BRIEF
Look through the entries below and count every line in which "agent" appears; reply with the number only.

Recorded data
■ ■ ■
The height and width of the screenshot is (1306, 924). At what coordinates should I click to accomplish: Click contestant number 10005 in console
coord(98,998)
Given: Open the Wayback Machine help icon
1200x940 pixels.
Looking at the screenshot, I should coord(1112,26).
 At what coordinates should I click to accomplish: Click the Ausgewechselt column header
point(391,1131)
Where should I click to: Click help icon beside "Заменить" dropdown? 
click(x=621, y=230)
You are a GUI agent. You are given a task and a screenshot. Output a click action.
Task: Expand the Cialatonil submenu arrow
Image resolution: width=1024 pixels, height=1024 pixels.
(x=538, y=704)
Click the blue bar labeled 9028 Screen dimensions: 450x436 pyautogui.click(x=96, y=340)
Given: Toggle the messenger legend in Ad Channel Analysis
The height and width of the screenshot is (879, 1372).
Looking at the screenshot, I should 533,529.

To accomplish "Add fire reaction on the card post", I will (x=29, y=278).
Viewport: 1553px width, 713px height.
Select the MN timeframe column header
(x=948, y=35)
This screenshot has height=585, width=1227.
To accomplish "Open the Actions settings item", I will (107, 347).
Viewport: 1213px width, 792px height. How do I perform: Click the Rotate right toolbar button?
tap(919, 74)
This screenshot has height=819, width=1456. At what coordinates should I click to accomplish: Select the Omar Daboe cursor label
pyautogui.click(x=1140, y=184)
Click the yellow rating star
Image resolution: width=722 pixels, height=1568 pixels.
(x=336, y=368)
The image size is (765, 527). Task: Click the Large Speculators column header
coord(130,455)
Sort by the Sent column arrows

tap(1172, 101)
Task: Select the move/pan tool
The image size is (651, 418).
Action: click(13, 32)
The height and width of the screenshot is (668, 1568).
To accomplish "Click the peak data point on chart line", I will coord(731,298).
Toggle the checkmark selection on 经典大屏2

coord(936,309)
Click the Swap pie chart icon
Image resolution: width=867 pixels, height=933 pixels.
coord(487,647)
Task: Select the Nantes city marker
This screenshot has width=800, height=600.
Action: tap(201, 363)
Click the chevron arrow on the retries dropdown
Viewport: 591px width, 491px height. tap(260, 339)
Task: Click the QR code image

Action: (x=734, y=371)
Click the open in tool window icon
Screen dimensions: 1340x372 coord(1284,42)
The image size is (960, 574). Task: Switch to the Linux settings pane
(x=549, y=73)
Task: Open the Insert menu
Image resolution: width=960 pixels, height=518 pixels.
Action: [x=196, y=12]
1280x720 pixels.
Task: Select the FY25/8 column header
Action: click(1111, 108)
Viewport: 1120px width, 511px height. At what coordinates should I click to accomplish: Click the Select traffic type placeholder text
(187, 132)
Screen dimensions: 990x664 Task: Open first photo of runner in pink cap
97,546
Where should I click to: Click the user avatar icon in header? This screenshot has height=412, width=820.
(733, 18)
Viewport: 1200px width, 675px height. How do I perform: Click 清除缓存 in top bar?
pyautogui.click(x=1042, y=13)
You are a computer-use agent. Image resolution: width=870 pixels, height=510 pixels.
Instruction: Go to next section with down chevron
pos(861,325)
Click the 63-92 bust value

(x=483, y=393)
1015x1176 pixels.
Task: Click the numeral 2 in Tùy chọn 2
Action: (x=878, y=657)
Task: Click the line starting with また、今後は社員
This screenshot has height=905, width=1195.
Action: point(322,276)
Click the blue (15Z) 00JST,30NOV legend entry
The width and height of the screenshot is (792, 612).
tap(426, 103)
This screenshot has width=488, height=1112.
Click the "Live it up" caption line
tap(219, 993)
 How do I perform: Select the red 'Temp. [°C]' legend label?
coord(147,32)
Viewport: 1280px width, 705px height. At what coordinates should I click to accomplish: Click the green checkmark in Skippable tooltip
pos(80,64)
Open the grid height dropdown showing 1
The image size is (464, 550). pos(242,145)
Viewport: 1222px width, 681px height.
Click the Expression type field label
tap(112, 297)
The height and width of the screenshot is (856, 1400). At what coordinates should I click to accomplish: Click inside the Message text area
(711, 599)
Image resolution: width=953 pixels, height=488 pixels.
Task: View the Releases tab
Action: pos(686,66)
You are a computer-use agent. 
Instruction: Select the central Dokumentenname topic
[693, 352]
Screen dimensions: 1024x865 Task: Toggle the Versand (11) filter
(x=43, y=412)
■ ■ ■
ANSWER TO THE EXERCISE
3